Introduction
To do the full-text search in an MS SQL Server application, you usually have two options:
Select Something From SomeTable Where SomeText Like %SomePhrases%
.Or:
- The SQL Server built-in full text engine.
The first option can only handle an 8000 char length field (4000 Unicode char). Sure, you can break a long text into multiple 8K fields, but the problem is the %SomePhrases% pattern. This query will always lead to a "brute force" table scan, which can be very slow when your text grows.
The second option is a better choice.

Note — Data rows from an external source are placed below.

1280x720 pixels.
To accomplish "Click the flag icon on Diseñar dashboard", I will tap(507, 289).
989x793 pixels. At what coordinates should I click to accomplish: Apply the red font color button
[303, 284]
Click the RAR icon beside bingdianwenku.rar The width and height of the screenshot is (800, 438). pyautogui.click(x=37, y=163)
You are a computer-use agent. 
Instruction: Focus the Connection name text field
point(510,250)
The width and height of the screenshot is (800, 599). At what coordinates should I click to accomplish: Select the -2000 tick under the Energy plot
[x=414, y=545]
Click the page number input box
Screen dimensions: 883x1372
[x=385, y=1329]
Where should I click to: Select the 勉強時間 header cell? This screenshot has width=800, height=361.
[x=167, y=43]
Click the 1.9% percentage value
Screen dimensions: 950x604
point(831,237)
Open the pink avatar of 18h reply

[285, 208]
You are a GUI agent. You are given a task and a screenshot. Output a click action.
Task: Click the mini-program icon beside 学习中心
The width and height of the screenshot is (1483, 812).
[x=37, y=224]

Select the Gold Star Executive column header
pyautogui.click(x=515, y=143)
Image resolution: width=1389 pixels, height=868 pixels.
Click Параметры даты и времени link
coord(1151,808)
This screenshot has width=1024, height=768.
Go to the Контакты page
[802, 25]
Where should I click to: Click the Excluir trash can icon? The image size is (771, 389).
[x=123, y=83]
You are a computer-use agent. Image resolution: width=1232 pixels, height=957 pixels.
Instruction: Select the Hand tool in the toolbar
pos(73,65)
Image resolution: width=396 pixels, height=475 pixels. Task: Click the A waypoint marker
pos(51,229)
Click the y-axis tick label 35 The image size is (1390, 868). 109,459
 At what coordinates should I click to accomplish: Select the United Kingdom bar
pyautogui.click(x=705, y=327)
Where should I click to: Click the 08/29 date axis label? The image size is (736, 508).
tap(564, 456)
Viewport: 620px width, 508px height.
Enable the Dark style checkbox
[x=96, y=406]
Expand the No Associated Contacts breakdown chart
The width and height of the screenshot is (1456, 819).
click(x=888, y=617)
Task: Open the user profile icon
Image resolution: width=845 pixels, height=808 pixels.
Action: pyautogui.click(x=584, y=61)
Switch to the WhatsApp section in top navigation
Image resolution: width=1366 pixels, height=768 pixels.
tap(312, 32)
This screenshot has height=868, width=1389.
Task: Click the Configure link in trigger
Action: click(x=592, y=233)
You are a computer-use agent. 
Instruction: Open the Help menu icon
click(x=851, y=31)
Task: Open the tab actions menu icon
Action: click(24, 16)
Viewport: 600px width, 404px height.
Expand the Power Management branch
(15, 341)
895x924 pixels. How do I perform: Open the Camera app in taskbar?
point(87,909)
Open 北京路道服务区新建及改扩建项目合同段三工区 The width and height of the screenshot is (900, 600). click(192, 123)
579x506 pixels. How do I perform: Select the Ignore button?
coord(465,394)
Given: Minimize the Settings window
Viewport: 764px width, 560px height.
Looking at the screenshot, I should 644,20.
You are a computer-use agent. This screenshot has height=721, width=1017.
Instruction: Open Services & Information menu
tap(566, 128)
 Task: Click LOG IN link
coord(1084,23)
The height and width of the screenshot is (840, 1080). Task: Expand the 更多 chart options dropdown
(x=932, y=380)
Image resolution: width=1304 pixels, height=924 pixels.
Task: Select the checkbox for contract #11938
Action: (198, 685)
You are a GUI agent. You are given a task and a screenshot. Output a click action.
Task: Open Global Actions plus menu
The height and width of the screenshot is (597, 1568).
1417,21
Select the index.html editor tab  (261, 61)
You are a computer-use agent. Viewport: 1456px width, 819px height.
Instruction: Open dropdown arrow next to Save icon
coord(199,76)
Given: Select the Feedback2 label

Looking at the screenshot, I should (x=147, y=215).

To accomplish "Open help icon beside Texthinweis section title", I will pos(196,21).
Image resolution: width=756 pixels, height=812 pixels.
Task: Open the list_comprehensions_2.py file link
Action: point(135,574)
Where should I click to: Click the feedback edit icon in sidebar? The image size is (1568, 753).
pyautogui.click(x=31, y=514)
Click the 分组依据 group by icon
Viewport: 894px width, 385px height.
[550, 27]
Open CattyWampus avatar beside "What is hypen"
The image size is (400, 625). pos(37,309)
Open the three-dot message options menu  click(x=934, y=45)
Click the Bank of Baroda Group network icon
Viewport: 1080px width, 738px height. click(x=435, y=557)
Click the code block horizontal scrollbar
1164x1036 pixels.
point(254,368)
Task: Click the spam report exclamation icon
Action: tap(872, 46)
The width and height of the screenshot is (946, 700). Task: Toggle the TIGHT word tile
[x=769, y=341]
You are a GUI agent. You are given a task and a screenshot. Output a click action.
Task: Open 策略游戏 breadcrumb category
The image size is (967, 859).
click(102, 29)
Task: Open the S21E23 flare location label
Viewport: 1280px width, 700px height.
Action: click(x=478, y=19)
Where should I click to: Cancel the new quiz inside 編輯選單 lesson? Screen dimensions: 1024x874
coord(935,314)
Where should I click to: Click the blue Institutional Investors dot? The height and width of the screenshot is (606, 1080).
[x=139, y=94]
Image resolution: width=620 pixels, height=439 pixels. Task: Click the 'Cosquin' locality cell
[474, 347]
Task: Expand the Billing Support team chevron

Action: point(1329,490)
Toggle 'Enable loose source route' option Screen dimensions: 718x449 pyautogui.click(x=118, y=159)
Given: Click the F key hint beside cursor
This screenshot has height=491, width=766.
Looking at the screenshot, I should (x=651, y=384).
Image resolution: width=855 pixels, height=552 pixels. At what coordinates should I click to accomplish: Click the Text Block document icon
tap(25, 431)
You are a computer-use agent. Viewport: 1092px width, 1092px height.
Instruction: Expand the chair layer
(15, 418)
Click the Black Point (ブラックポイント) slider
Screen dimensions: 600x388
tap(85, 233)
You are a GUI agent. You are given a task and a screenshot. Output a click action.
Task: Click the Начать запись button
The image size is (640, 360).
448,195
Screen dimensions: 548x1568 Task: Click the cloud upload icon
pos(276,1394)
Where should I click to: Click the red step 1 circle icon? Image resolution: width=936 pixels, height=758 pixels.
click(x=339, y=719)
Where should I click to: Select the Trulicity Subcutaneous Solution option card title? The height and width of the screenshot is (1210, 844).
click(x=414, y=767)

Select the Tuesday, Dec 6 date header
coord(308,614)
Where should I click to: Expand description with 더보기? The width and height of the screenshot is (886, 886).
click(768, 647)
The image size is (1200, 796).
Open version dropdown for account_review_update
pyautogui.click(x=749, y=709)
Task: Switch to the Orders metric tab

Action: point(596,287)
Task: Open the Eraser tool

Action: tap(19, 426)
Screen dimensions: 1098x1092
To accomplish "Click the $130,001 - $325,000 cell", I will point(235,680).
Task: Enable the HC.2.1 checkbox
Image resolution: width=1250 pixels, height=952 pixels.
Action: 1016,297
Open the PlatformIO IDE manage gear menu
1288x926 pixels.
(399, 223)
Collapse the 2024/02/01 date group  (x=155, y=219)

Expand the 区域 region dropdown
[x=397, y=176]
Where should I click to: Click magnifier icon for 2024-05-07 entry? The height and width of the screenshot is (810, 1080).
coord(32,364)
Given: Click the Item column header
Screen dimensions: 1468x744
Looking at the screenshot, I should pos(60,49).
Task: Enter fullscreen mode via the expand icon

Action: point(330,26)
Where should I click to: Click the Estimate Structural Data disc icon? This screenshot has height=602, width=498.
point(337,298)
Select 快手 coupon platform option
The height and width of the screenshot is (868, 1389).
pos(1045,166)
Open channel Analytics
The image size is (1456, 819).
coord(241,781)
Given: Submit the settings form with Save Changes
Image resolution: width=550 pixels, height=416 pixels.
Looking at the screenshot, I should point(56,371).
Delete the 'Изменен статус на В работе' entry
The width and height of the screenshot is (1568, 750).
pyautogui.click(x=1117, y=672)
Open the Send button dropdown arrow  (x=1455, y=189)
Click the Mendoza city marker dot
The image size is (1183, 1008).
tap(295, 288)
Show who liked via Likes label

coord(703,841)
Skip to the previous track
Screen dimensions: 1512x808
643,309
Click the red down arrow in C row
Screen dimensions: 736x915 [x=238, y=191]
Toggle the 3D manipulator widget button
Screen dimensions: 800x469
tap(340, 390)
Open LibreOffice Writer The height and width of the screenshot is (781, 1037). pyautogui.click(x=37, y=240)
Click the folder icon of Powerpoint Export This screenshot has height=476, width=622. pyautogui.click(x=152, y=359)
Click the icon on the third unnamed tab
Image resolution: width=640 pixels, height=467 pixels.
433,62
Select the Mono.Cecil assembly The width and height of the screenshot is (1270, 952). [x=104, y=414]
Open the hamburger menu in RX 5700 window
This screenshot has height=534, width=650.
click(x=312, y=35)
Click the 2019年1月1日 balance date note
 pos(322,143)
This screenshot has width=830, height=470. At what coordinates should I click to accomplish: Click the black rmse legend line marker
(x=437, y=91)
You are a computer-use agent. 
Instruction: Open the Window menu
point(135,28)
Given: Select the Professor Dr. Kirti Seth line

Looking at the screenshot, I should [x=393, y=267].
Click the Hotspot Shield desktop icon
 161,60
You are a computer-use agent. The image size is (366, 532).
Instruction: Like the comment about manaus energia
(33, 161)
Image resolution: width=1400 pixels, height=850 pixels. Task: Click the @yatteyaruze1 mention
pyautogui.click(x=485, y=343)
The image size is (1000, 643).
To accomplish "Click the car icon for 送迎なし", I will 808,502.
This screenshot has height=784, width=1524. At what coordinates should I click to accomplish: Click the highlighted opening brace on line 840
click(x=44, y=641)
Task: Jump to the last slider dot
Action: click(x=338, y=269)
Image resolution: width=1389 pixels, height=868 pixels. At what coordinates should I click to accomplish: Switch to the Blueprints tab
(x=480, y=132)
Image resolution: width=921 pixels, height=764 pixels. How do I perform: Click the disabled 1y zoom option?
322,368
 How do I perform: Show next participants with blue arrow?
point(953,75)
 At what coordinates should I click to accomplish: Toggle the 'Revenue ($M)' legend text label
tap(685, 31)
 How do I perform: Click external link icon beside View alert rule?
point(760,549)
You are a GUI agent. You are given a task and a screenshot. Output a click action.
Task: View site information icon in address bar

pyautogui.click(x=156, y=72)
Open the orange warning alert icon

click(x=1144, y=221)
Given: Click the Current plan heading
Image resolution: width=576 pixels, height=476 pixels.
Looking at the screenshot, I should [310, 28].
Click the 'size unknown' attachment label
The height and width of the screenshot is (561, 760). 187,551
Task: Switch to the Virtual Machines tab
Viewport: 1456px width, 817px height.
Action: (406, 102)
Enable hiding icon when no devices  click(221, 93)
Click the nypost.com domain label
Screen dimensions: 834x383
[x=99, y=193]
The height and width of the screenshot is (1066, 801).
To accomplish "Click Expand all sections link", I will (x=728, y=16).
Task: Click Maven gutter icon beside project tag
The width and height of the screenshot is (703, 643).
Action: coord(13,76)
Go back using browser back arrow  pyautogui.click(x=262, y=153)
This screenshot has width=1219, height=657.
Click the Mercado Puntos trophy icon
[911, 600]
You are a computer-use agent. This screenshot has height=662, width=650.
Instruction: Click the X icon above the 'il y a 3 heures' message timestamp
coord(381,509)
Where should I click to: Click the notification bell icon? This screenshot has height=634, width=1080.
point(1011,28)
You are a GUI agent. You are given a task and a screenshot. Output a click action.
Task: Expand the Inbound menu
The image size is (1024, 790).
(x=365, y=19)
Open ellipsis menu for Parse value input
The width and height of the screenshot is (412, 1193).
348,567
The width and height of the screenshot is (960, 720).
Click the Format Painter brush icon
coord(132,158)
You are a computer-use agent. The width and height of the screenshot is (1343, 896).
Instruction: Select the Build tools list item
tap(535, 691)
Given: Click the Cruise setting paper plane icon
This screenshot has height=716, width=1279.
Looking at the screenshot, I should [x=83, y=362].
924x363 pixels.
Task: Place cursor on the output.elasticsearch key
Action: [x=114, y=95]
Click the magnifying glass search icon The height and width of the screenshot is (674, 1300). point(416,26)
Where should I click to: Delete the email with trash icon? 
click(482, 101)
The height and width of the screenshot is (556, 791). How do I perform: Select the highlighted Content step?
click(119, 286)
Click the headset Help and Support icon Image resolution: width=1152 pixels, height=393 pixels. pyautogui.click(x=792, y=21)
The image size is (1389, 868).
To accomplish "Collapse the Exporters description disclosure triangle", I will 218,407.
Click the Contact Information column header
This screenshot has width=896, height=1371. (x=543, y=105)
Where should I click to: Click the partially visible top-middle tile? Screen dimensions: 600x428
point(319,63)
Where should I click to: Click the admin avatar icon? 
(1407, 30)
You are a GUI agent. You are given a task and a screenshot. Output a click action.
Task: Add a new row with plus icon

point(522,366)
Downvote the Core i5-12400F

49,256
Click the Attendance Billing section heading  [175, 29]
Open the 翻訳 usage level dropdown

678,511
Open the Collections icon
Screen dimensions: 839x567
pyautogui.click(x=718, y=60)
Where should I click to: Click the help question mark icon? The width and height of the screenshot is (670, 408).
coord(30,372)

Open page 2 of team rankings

However, it still has two issues:
- The SQL Server desktop edition (MSDE) doesn't have this built-in engine.
- You have little control on it even when you have this engine with your SQL Server edition.
The goal of the FTC method is to make the full-text index and search process on SQL Server easy to understand, easy to implement, and let the programmer gain total control of this process.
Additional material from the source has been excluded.